Text excerpt:

I like that idea a lot. I need to work on my sharpening fundamentals far more than I need to try and get a very fine edge on any of my knives.


----------



## Grunt173 (Jan 8, 2019)

And a wet micro cloth towel laid over a piece of pine 2x4 makes a great stone holder and a length of 2x4 that fits across your sink with two smaller 2x4's screwed into place to lock it in also make a very good sink bridge.There,now you can get two stones.Lot a ways to skin a cat.I can't believe I said that.Look at my avatar.


----------



## Knived (Jan 8, 2019)

I have too many synthetic whetstone laying around my house and obviously I did try more than half of Japanese synthetic whetstone available out there. For all around sharpening for beginners and novice from other Japanese chef knife forum member, I usually recommend chosera 400, shapton kuromakuru 1000, arashiyama 6000. 
Those are proven to be best choices for other forum members(20k members still counting...)
I did start making those list for who want to learn sharpening and there is more than 2000 members very satisfied with that whetstone combination.


----------



## Grunt173 (Jan 8, 2019)

And then we have the Bester 1200 and the Rika 5k which also filled the ranks of best buys when I started sharpening and needed suggestions.


----------



## AT5760 (Feb 20, 2019)

Exercise objective:
In the sharpening forum thread, which two stones does Grunt173 say also filled the ranks of best buys when he started sharpening?

Information:

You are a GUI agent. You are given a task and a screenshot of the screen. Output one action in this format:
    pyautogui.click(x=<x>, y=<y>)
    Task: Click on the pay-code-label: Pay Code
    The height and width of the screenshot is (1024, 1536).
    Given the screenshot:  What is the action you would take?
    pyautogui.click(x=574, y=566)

Output for this task:
The Bester 1200 and the Rika 5k.